L’importante è essere pronti: stare sempre con me, dice il Signore. L’Apostolo affronta il problema escatologico: il ritorno di Gesù. Dopo aver spiegato che non c’è vantaggio nell’essere ancora vivi quando verrà il Signore (domenica scorsa), Paolo dice a quella prima comunità, e a noi, duemila anni dopo, che non dobbiamo speculare «sui tempi e momenti», perché “Il Signore verrà come un ladro”. Quindi l’importante è essere pronti = stare sempre con me, dice Gesù. Non serve sapere quando: sei già con me! E di fatto noi ci comportiamo come chi non è nelle tenebre, ma “nella luce, da figli della luce e del giorno”: abbiamo la certezza propria di chi ha Dio papà che lo tiene per mano, e il Figlio suo Gesù nostro fratello, che ci parla come Guida. Quindi “siamo svegli e sobri: preparati da lui ad accoglierlo come “il Veniente”. Siamo intenti ad accoglierlo in concreto lavorando oggi con lui alla sua presenza, fruttificando il depositum fidei dato a ognuno: se stesso in Persona. “PATRIMONIO”: questa, una parola che oggi io, tuo Signore e amico, ti richiamo, visitandoti in varie occasioni.

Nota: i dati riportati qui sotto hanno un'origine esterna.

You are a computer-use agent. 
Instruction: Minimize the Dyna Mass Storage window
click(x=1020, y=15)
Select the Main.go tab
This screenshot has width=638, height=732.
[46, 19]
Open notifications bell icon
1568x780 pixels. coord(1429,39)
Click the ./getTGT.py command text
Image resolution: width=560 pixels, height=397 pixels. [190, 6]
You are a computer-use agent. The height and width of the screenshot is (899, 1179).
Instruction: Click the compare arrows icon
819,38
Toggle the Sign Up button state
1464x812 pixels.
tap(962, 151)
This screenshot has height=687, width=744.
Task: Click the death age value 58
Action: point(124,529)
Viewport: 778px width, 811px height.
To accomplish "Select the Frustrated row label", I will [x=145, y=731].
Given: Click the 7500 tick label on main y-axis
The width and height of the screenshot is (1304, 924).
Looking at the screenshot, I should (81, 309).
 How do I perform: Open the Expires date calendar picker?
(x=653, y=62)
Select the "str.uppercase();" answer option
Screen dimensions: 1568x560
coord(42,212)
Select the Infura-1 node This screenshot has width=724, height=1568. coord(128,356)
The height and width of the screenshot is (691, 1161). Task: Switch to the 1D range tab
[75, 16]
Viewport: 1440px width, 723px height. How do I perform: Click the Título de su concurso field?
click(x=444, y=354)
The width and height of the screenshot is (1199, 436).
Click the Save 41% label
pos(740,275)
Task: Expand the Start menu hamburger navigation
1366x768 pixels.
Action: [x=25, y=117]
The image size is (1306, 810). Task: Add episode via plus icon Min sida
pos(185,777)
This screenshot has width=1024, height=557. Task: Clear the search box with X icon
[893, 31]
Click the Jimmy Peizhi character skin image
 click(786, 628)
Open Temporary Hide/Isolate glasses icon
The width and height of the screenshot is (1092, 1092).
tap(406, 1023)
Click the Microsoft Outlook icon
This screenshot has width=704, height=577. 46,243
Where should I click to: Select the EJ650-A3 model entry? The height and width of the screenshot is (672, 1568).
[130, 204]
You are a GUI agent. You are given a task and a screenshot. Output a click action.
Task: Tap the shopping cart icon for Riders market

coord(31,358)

Per es.: 1. Ecco, ti ricordo l’ultimo nostro incontro futuro, dice Gesù, perché ora impegni bene il tempo con me. Non c’è modo migliore di far fruttare per via il «patrimonio ricevuto», realizzando te stessa e compiacendo gli altri, a immagine mia, come la donna descritta nei Proverbi, che camminare con me, dialogando sul premio della mia meta, che ti attende come dono. 2. La ricompensa di chi ha fatto fruttificare il «patrimonio» è sempre un dono, come quello agli operai dell’ultima ora. Io premio la fede che sottostà all’impegno, anche nelle piccole cose; come ho premiato il buon ladrone in croce a fianco a me, promettendogli il paradiso. 3. La giustizia adoperata da me è un «raddoppio»: è alla portata di ognuno: do io la possibilità di diventare santo come me; basta che cammini con me, e tu sperimenti che la santità è alla portata di tutti, per la capacità che io dono di far fruttificare il mio “patrimonio”.

RENDIAMO GRAZIE A DIO
per «l’Annuncio evangelico» in vari tempi e modi: P. Elia intercede perché obbediamo al Magistero di Cristo nella Chiesa; per «la Celebrazione» in persona di Cristo: Don Mario ci guida e c’incoraggia con «umiltà e serietà»; per «la Carità» di Dio effusa nei nostri cuori; la Sorella Noemi ci procura d’imitarla nel «buon profumo di Cristo».